### Task instructions
Transcribe the line holding "Open Themen in the sidebar" together with every line after it, through the end of the records, exactly and with no pictures.

───── Supplied information ─────

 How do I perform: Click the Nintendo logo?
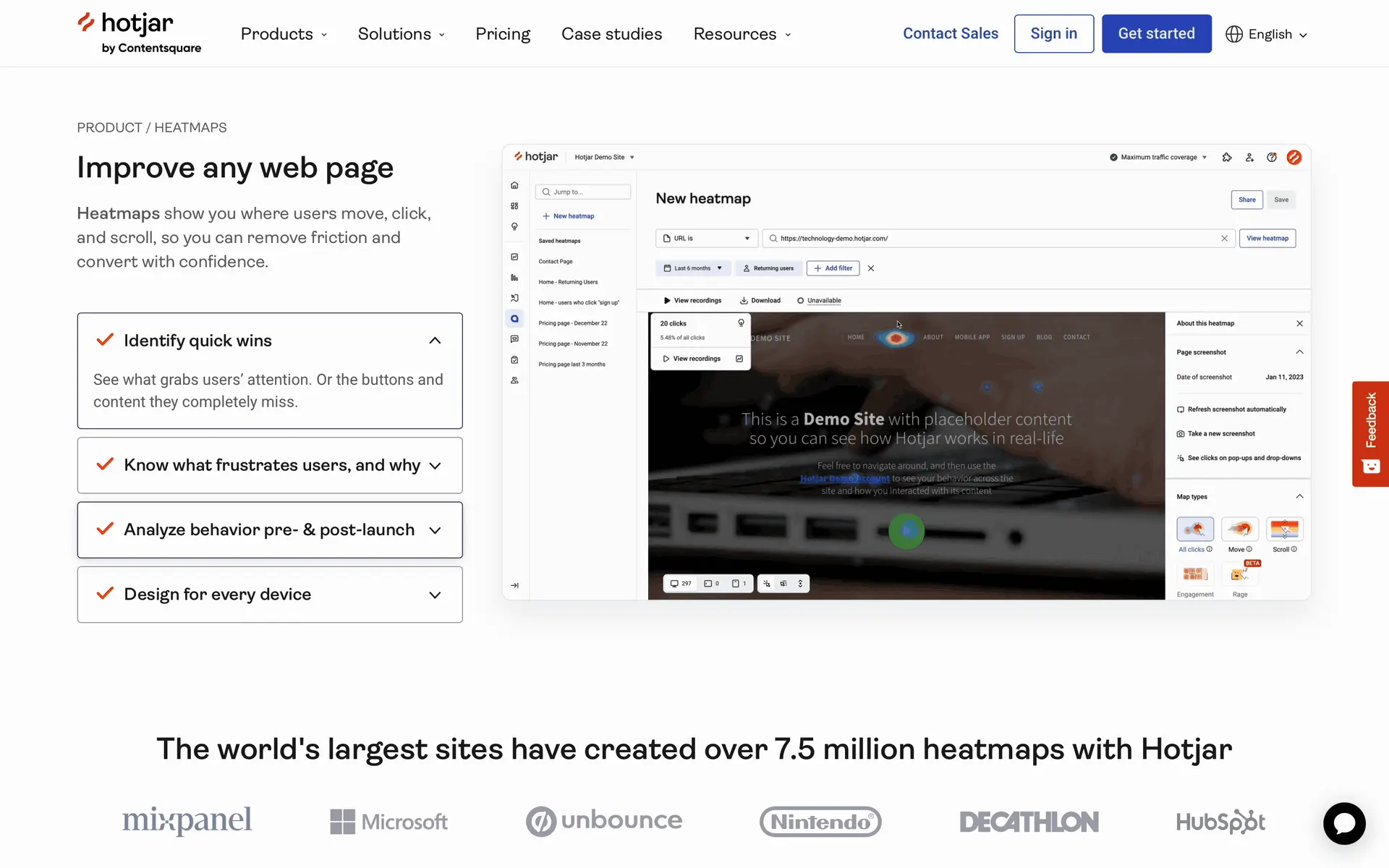820,822
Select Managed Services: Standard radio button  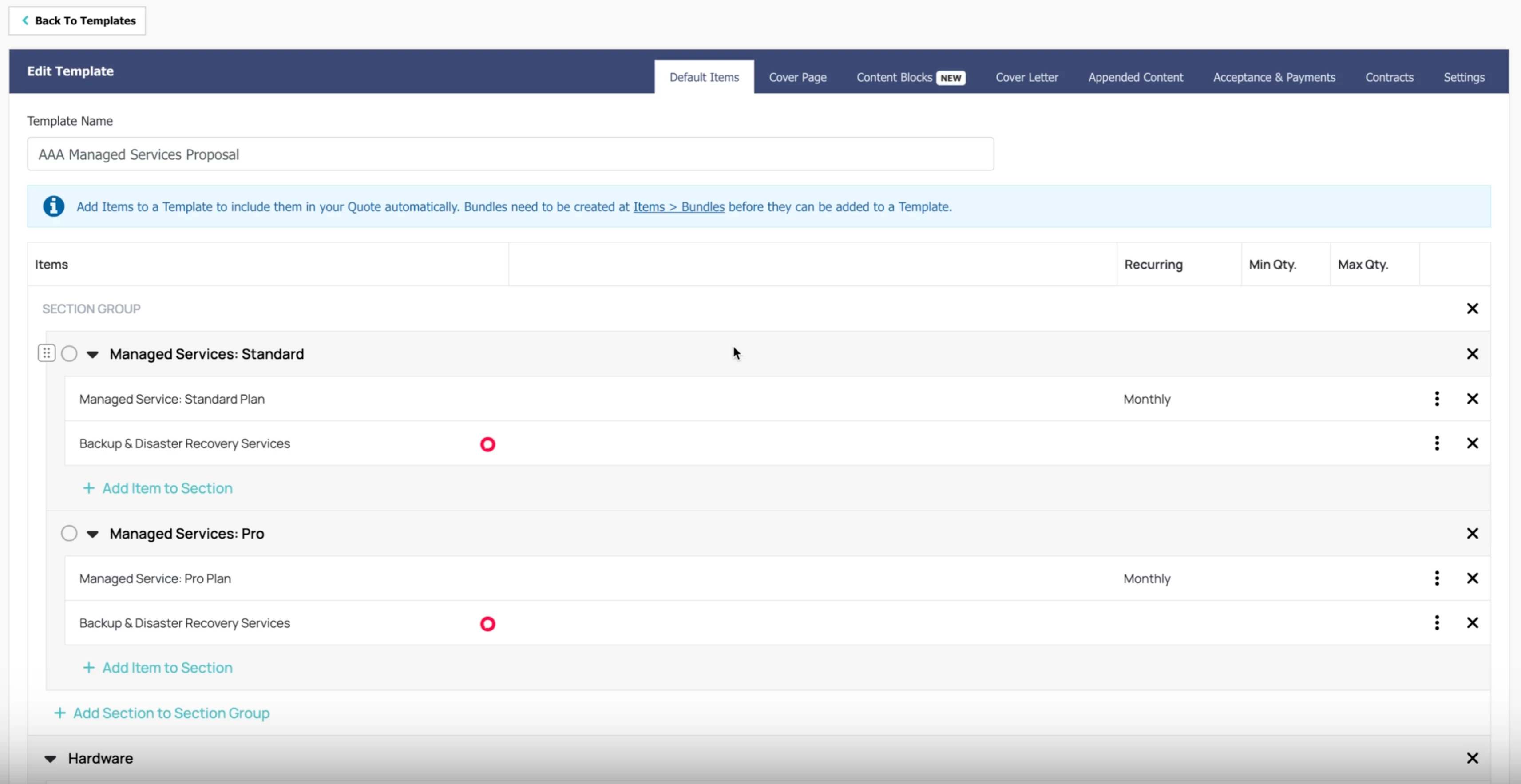(x=69, y=354)
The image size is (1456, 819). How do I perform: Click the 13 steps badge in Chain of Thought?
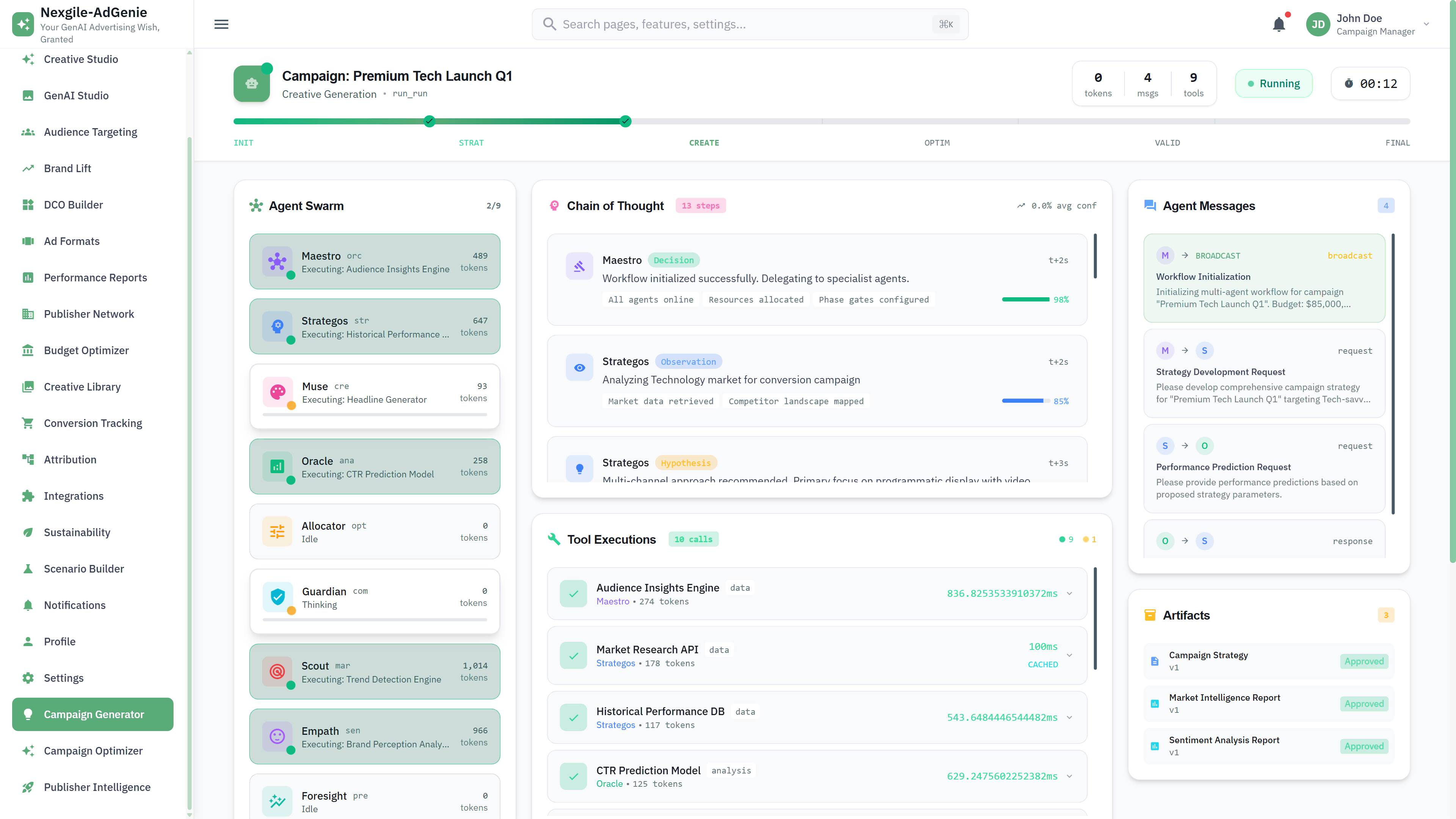point(700,205)
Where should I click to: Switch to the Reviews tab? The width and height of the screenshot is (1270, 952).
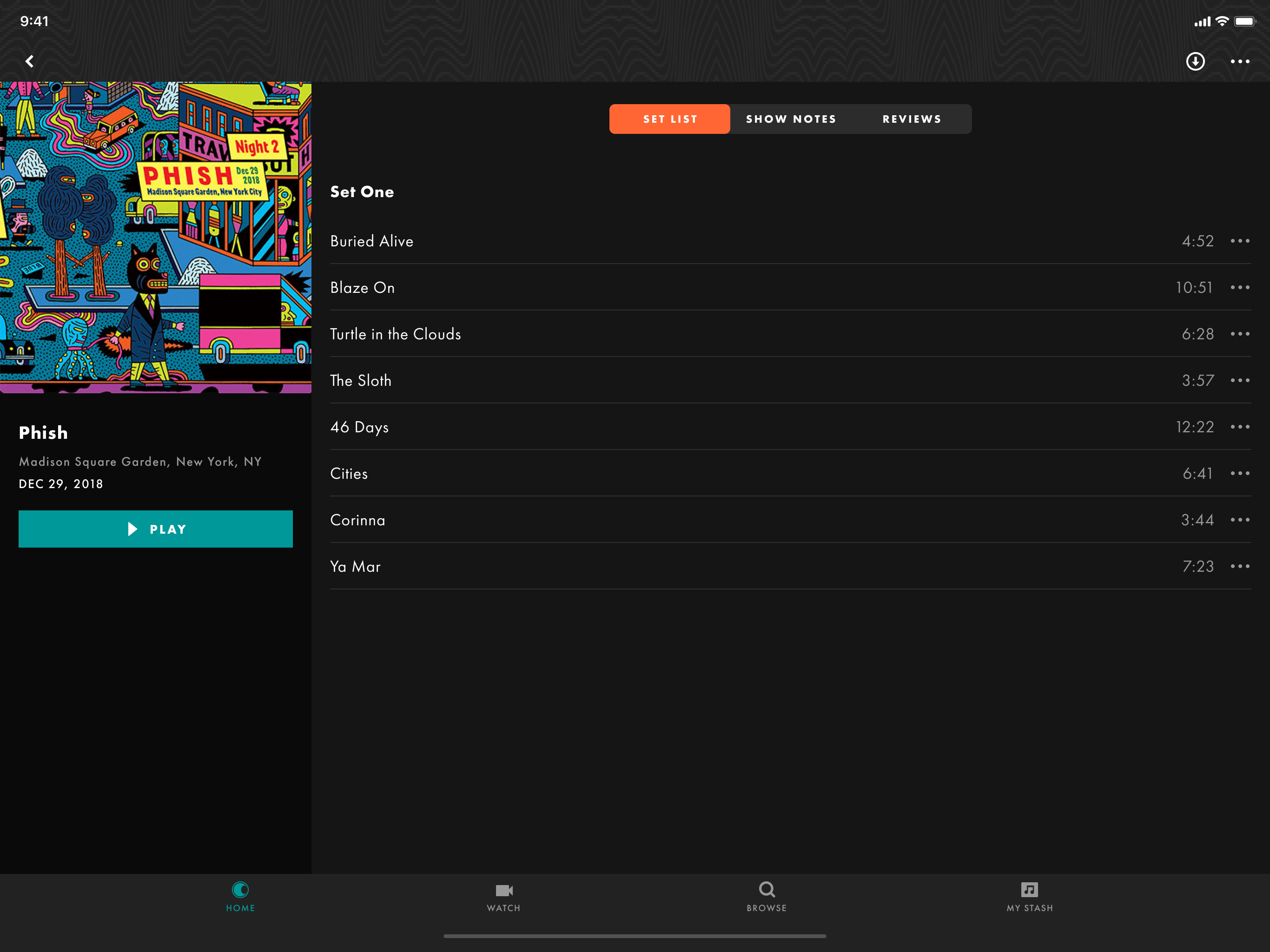tap(912, 119)
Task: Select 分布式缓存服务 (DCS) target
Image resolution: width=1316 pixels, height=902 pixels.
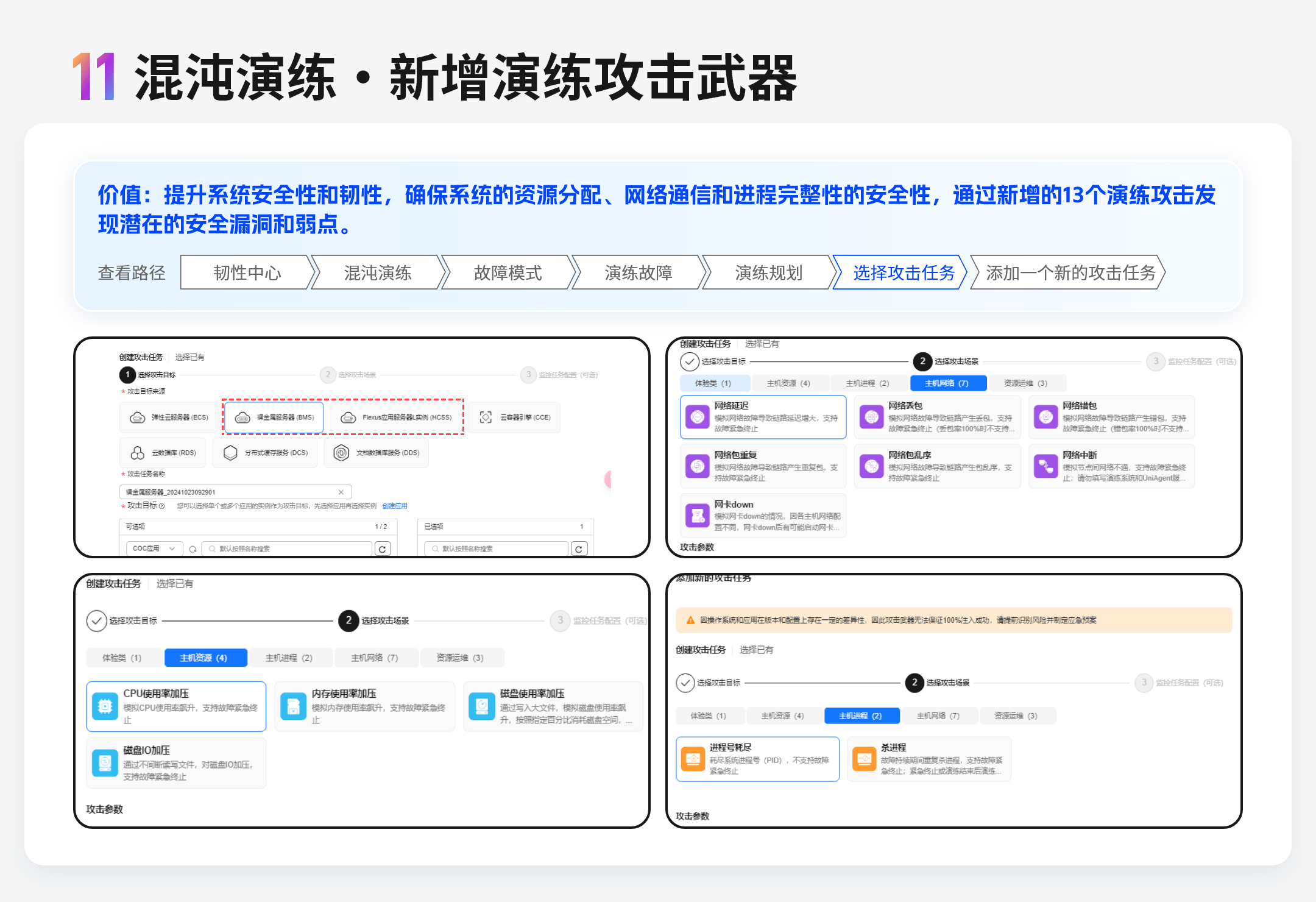Action: 265,453
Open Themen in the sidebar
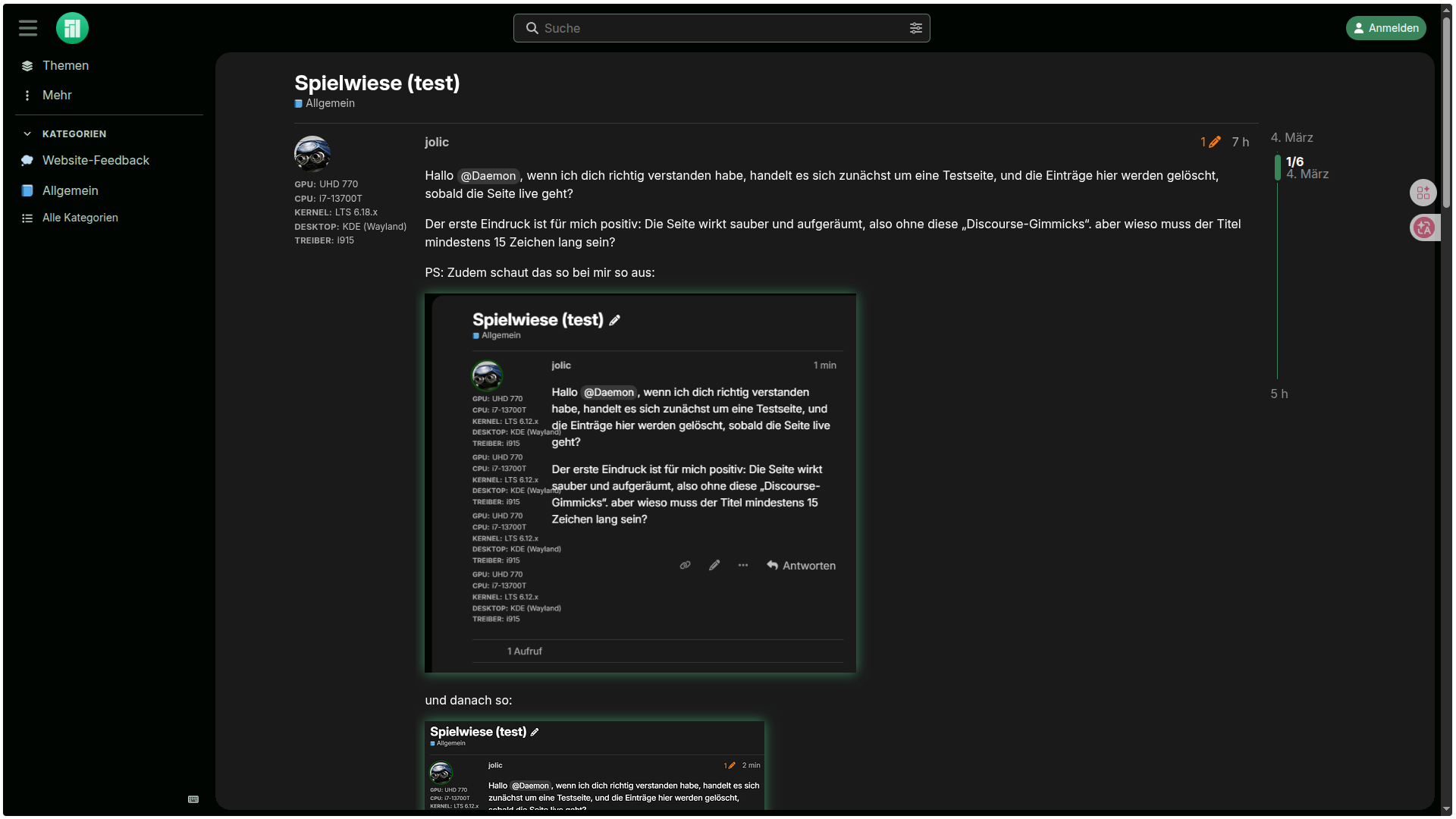Screen dimensions: 1456x819 click(x=64, y=65)
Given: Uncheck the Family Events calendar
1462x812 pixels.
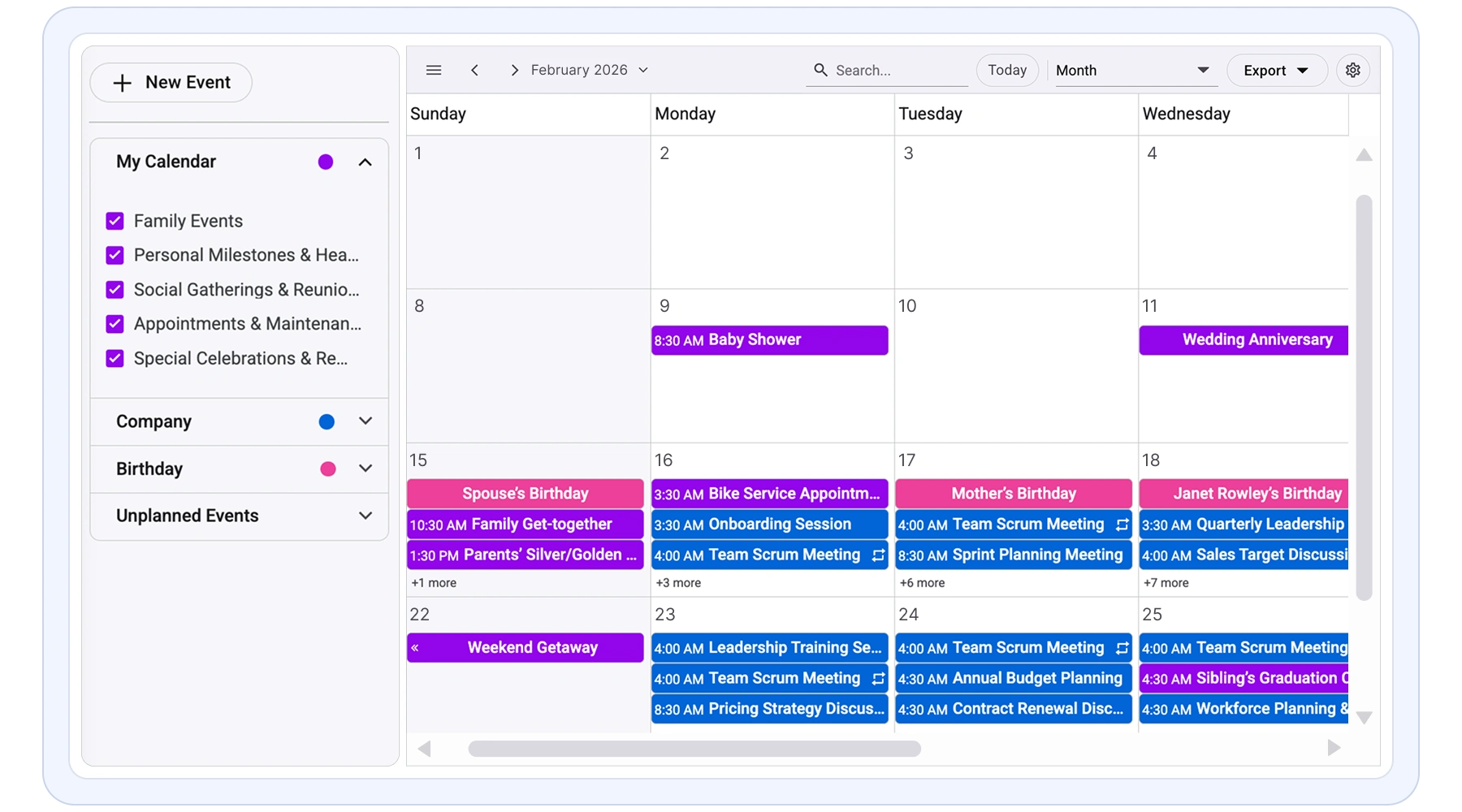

─────

### Exercise response
Open Themen in the sidebar
Screen dimensions: 1456x819 click(x=64, y=65)
Given: Uncheck the Family Events calendar
1462x812 pixels.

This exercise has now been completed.